Strunk & White Still Good Advice
Most people are quick to go to sites like Grammar Girl or The Oatmeal when they have questions about writing. These sites are ideal for looking up whether you want to know if it’s whiskey or whisky or what a dangling modifier is. They provide sound information on how to write correctly.
But when it comes to writing well, you’d be hard-pressed to find better advice than that contained in William Strunk, Jr. and E.B. White’s The Elements of Style. First published in 1935, this slim volume provides wise guidance still relevant in today’s world of instant communication.
The book has its critics, and even the more-recent fourth edition contains some old-fashioned chestnuts that might make you chuckle, like “a word processor can save you time and labor as you rearrange your manuscript.” Nevertheless, all who write and are looking to improve their craft should keep a copy close by. Here are some of their ideas that will never go out of fashion.
Communication above All Else
Strunk and White take this seriously. They state that writers should seek to communicate what they have to say in the fewest words possible. The writer should do all the work to make things easy for the reader.
White writes in the introduction for the 1979 edition, “Will [Strunk] felt that the reader was in serious trouble most of the time, floundering in a swamp, and that it was the duty of anyone attempting to write in English to drain this swamp quickly and get the reader on dry ground.”
This value of communication is evident throughout The Elements of Style. Strunk and White support writing in a way that comes naturally, using “words and phrases that come readily to hand.” Using this kind of plain language bridges the gap between writer and reader. They discuss the importance of not overwriting or overstating because ornate prose and outlandish claims alienate the reader. The writer’s job is to inform and entertain.
Clarity, Clarity, Clarity
Without clarity, Strunk and White say, you have nothing, “although there is no substitute for merit in writing, clarity comes close to being one.”
This is a typical mistake of novice writers. In an effort to be unique and impressive, young writers often seek to obscure their meaning and send the reader on a quest to find the point. After all, that’s how (they think) authors like Joyce and Faulkner became literary greats.
But The Elements of Style mostly rejects these techniques and insists they should never interfere with clarity: “Even to a writer who is being intentionally obscure or wild of tongue we can say, ‘Be obscure clearly!
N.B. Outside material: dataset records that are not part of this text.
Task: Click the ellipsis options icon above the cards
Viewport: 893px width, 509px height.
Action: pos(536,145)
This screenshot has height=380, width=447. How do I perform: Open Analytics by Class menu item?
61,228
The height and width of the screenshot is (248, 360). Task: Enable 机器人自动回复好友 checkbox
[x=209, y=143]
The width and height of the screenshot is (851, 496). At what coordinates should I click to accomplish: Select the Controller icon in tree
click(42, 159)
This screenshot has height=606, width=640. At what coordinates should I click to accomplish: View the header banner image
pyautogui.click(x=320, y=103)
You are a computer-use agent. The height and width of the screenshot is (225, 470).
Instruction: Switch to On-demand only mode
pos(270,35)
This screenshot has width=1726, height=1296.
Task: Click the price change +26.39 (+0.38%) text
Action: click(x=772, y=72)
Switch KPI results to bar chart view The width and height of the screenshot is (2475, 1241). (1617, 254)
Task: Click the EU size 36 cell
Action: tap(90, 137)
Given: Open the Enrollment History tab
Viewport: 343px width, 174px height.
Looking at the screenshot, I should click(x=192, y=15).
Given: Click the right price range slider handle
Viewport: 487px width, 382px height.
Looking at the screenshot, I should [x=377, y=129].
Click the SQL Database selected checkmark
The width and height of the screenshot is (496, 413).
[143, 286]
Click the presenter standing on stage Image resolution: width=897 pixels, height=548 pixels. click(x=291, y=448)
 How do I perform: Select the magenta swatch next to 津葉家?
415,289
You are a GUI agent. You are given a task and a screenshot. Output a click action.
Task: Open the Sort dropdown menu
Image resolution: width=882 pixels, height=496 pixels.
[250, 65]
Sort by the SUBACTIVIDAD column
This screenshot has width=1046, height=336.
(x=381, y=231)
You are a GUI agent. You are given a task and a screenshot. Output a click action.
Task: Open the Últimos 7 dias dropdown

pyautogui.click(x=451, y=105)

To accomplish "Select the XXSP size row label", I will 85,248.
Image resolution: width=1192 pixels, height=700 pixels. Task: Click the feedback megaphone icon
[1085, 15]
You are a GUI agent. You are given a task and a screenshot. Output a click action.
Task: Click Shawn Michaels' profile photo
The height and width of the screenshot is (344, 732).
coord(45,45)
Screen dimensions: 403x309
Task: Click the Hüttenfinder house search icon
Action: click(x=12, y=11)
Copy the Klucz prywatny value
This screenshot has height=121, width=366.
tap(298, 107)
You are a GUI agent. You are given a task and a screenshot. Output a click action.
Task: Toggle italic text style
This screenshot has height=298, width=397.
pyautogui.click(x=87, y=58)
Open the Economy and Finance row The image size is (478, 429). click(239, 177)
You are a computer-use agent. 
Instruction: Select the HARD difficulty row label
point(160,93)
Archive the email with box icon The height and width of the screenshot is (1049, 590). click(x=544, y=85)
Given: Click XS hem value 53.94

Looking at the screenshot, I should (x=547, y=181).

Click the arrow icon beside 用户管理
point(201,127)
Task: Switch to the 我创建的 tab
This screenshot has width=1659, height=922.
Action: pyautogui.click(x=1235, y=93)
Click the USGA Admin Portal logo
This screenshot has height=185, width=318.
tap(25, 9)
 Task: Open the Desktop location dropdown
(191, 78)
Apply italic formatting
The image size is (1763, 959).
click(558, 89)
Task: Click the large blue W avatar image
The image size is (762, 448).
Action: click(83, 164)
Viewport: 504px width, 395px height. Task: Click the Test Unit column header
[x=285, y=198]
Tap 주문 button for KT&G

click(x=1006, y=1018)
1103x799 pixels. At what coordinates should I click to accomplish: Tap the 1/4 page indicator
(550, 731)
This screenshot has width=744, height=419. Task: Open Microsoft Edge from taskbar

Be wild of tongue in a way we understand!’”
They so oppose what they refer to as “muddiness” that they blame it for a variety of tragedies; it is “death on a highway caused by a badly worded sign, heartbreak among lovers caused by a misplaced phrase in a well-intentioned letter.”
Avoid Pretentious Style
A classic mistake is thinking that fancy words will improve a piece of writing. Teachers spot immediately the student who right-clicks every other word and selects the longest synonym available. It doesn’t make the writing sound smarter. In fact, it often has the opposite effect.
Their caution against pretentiousness is not a blanket statement against multisyllabic words. Sometimes a big word is need, and the authors note the difference “between the fancy and the plain, between the atrocious and the felicitous, is sometimes alarmingly fine.”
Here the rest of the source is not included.